(Stored data entries)
========

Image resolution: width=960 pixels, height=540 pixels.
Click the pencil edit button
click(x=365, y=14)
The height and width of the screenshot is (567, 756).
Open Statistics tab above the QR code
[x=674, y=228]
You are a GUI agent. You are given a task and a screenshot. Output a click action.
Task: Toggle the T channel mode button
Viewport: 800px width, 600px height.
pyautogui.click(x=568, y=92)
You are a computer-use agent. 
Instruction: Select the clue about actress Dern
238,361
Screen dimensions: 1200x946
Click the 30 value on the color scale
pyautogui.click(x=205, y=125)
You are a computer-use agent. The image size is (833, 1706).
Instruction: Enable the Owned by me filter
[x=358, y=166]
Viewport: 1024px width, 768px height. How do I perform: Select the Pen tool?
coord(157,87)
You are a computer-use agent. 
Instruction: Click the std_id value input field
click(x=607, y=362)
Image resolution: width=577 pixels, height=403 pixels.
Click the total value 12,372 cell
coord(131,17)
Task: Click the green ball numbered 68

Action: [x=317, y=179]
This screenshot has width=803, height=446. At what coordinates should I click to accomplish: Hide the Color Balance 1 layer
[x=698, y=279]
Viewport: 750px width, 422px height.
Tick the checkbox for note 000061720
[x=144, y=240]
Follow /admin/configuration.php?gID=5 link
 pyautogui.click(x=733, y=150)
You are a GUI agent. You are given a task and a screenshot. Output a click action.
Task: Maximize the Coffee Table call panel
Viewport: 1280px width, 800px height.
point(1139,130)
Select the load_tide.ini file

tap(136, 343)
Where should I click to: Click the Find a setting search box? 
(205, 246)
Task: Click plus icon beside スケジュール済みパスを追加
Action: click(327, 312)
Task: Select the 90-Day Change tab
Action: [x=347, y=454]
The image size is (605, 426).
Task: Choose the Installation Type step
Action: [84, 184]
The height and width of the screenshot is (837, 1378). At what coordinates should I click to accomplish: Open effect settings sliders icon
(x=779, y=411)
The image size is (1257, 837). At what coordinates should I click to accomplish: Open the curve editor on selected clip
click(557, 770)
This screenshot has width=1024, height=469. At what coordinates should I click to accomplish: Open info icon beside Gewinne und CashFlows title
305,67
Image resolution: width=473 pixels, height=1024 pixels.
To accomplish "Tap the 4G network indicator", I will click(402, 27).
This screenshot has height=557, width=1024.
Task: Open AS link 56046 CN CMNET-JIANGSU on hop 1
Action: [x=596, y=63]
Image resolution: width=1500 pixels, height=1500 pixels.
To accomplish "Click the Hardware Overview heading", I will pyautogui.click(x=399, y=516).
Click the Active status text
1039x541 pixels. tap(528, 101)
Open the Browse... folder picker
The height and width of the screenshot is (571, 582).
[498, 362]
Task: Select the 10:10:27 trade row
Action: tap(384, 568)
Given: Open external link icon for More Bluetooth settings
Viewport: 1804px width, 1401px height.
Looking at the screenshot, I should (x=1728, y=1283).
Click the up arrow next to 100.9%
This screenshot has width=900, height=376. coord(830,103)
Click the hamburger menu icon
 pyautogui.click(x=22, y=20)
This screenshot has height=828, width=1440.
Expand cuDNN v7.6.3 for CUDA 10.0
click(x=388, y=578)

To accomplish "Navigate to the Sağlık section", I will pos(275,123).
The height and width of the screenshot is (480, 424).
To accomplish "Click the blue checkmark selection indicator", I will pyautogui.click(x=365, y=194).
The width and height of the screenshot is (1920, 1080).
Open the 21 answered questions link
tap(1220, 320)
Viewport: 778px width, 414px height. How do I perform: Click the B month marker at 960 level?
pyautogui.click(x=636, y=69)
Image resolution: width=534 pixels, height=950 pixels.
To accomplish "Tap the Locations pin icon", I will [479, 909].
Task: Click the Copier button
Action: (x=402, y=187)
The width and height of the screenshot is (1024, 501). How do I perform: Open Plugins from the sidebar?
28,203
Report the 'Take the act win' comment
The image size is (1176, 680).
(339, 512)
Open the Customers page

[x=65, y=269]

========

Set the entries down again, unchanged and complete.

Image resolution: width=960 pixels, height=540 pixels.
Click the pencil edit button
click(x=365, y=14)
The height and width of the screenshot is (567, 756).
Open Statistics tab above the QR code
[x=674, y=228]
You are a GUI agent. You are given a task and a screenshot. Output a click action.
Task: Toggle the T channel mode button
Viewport: 800px width, 600px height.
pyautogui.click(x=568, y=92)
You are a computer-use agent. 
Instruction: Select the clue about actress Dern
238,361
Screen dimensions: 1200x946
Click the 30 value on the color scale
pyautogui.click(x=205, y=125)
You are a computer-use agent. The image size is (833, 1706).
Instruction: Enable the Owned by me filter
[x=358, y=166]
Viewport: 1024px width, 768px height. How do I perform: Select the Pen tool?
coord(157,87)
You are a computer-use agent. 
Instruction: Click the std_id value input field
click(x=607, y=362)
Image resolution: width=577 pixels, height=403 pixels.
Click the total value 12,372 cell
coord(131,17)
Task: Click the green ball numbered 68

Action: [x=317, y=179]
This screenshot has width=803, height=446. At what coordinates should I click to accomplish: Hide the Color Balance 1 layer
[x=698, y=279]
Viewport: 750px width, 422px height.
Tick the checkbox for note 000061720
[x=144, y=240]
Follow /admin/configuration.php?gID=5 link
 pyautogui.click(x=733, y=150)
You are a GUI agent. You are given a task and a screenshot. Output a click action.
Task: Maximize the Coffee Table call panel
Viewport: 1280px width, 800px height.
point(1139,130)
Select the load_tide.ini file

tap(136, 343)
Where should I click to: Click the Find a setting search box? 
(205, 246)
Task: Click plus icon beside スケジュール済みパスを追加
Action: click(327, 312)
Task: Select the 90-Day Change tab
Action: [x=347, y=454]
The image size is (605, 426).
Task: Choose the Installation Type step
Action: [84, 184]
The height and width of the screenshot is (837, 1378). At what coordinates should I click to accomplish: Open effect settings sliders icon
(x=779, y=411)
The image size is (1257, 837). At what coordinates should I click to accomplish: Open the curve editor on selected clip
click(557, 770)
This screenshot has width=1024, height=469. At what coordinates should I click to accomplish: Open info icon beside Gewinne und CashFlows title
305,67
Image resolution: width=473 pixels, height=1024 pixels.
To accomplish "Tap the 4G network indicator", I will click(402, 27).
This screenshot has height=557, width=1024.
Task: Open AS link 56046 CN CMNET-JIANGSU on hop 1
Action: [x=596, y=63]
Image resolution: width=1500 pixels, height=1500 pixels.
To accomplish "Click the Hardware Overview heading", I will pyautogui.click(x=399, y=516).
Click the Active status text
1039x541 pixels. tap(528, 101)
Open the Browse... folder picker
The height and width of the screenshot is (571, 582).
[498, 362]
Task: Select the 10:10:27 trade row
Action: tap(384, 568)
Given: Open external link icon for More Bluetooth settings
Viewport: 1804px width, 1401px height.
Looking at the screenshot, I should (x=1728, y=1283).
Click the up arrow next to 100.9%
This screenshot has width=900, height=376. coord(830,103)
Click the hamburger menu icon
 pyautogui.click(x=22, y=20)
This screenshot has height=828, width=1440.
Expand cuDNN v7.6.3 for CUDA 10.0
click(x=388, y=578)

To accomplish "Navigate to the Sağlık section", I will pos(275,123).
The height and width of the screenshot is (480, 424).
To accomplish "Click the blue checkmark selection indicator", I will pyautogui.click(x=365, y=194).
The width and height of the screenshot is (1920, 1080).
Open the 21 answered questions link
tap(1220, 320)
Viewport: 778px width, 414px height. How do I perform: Click the B month marker at 960 level?
pyautogui.click(x=636, y=69)
Image resolution: width=534 pixels, height=950 pixels.
To accomplish "Tap the Locations pin icon", I will [479, 909].
Task: Click the Copier button
Action: (x=402, y=187)
The width and height of the screenshot is (1024, 501). How do I perform: Open Plugins from the sidebar?
28,203
Report the 'Take the act win' comment
The image size is (1176, 680).
(339, 512)
Open the Customers page

[x=65, y=269]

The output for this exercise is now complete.